### [Entries provided]

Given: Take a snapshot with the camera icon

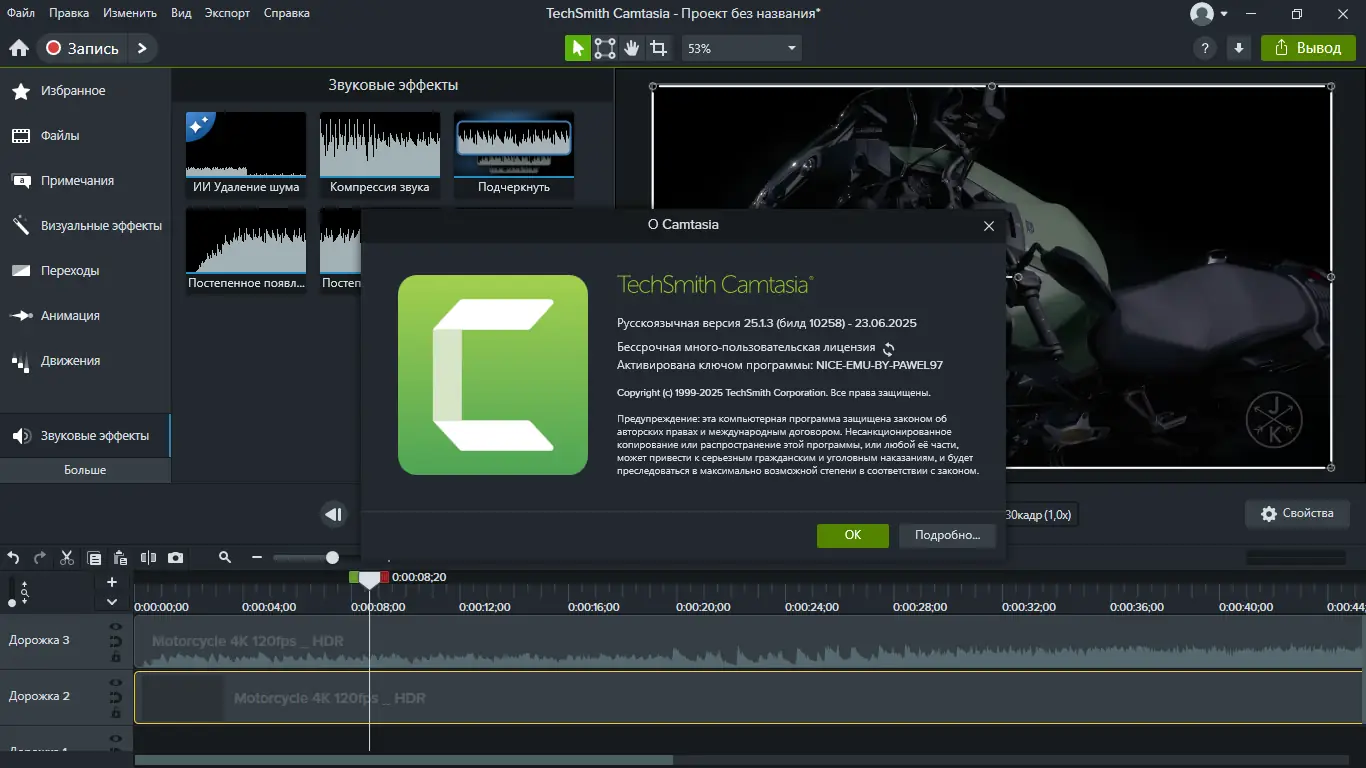Looking at the screenshot, I should [x=175, y=558].
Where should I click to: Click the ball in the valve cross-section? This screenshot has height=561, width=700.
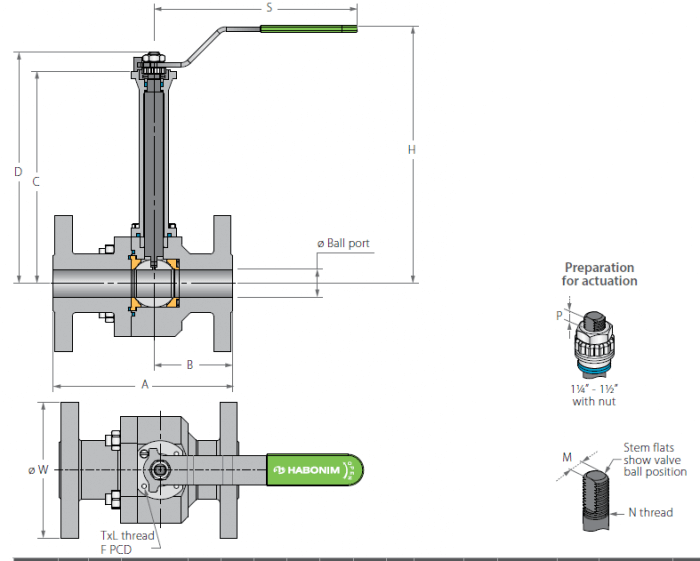click(154, 283)
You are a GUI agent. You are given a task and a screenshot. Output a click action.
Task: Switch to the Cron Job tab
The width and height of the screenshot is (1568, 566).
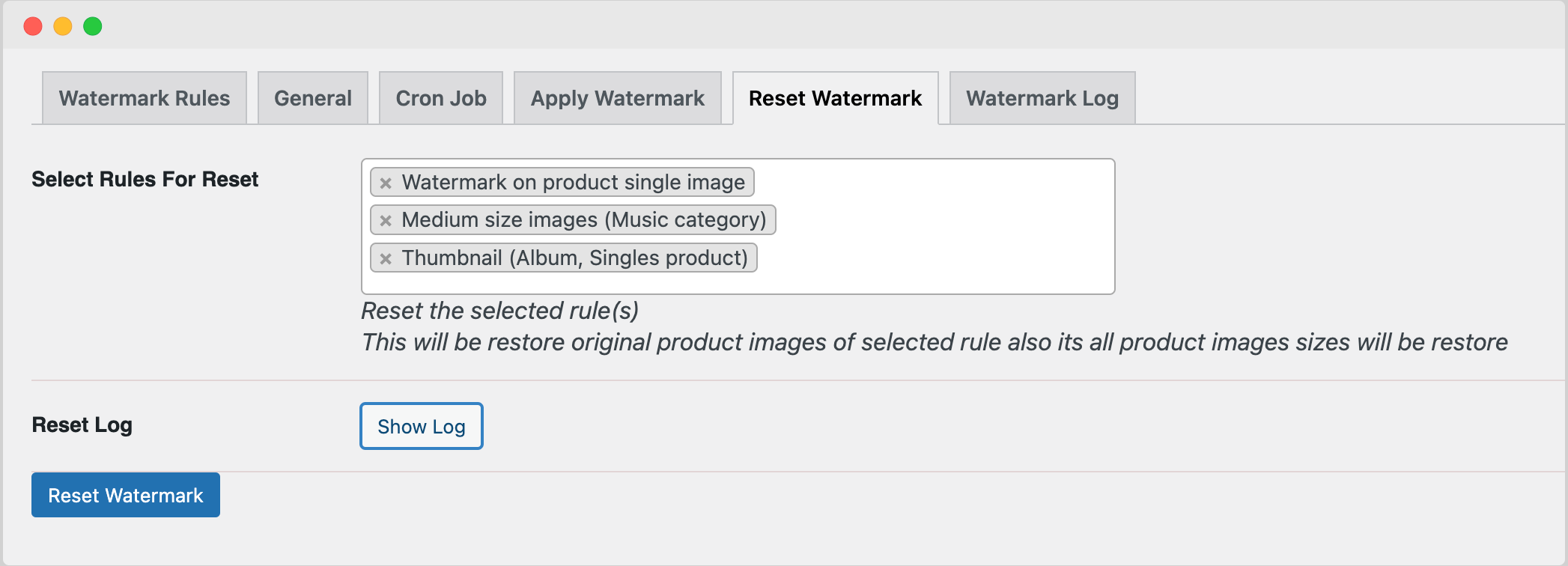point(440,97)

### [Work instructions]
Exclude all pictures and return precisely the lines from the one containing "You are a GUI" through the closing line of the data.

### [Response to this task]
You are a GUI agent. You are given a task and a screenshot. Output a click action.
Task: Switch to the Cron Job tab
The width and height of the screenshot is (1568, 566).
point(440,97)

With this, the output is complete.